Depravity? Forget the romance, now my beau was red-faced and cheesed.

“Oh, Sammy, everything’s fine,” I said. “You know Topper. He likes to play the fool. And he’s quite accomplished to that end.”

Topper lifted his camera. Click. Right in Sam’s face.

Well, you would’ve thought he walloped him upside the head. Sam unleashed a squall of curse words, then turned and stormed off down the beach.

“Swear to the dickens!” Sam called as he tromped away. “You two must’ve been raised in a zoo! A monkey exhibit! Someplace where a suitable evening can’t be had until someone throws his feces at a guest!”

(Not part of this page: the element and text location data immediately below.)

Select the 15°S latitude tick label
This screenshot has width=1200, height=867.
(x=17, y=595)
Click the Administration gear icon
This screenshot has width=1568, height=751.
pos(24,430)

My mouth fell open. Topper and I locked eyes. Then my brother collapsed into a fit of laughter on the damp sand.

Instead of following Sam, which would’ve been the shrewder course, I chewed out Topper something fierce. By the end of it, though, we were both in stitches. He does a spot-on impersonation of not only fake double-crossed husbands but also stupefied real-life boyfriends and feces-hurling primates. (Oh, Sam! If you ever read this, please forgive me! It’s only because you’re such a doll that I can excuse his boorish behavior in the first place.)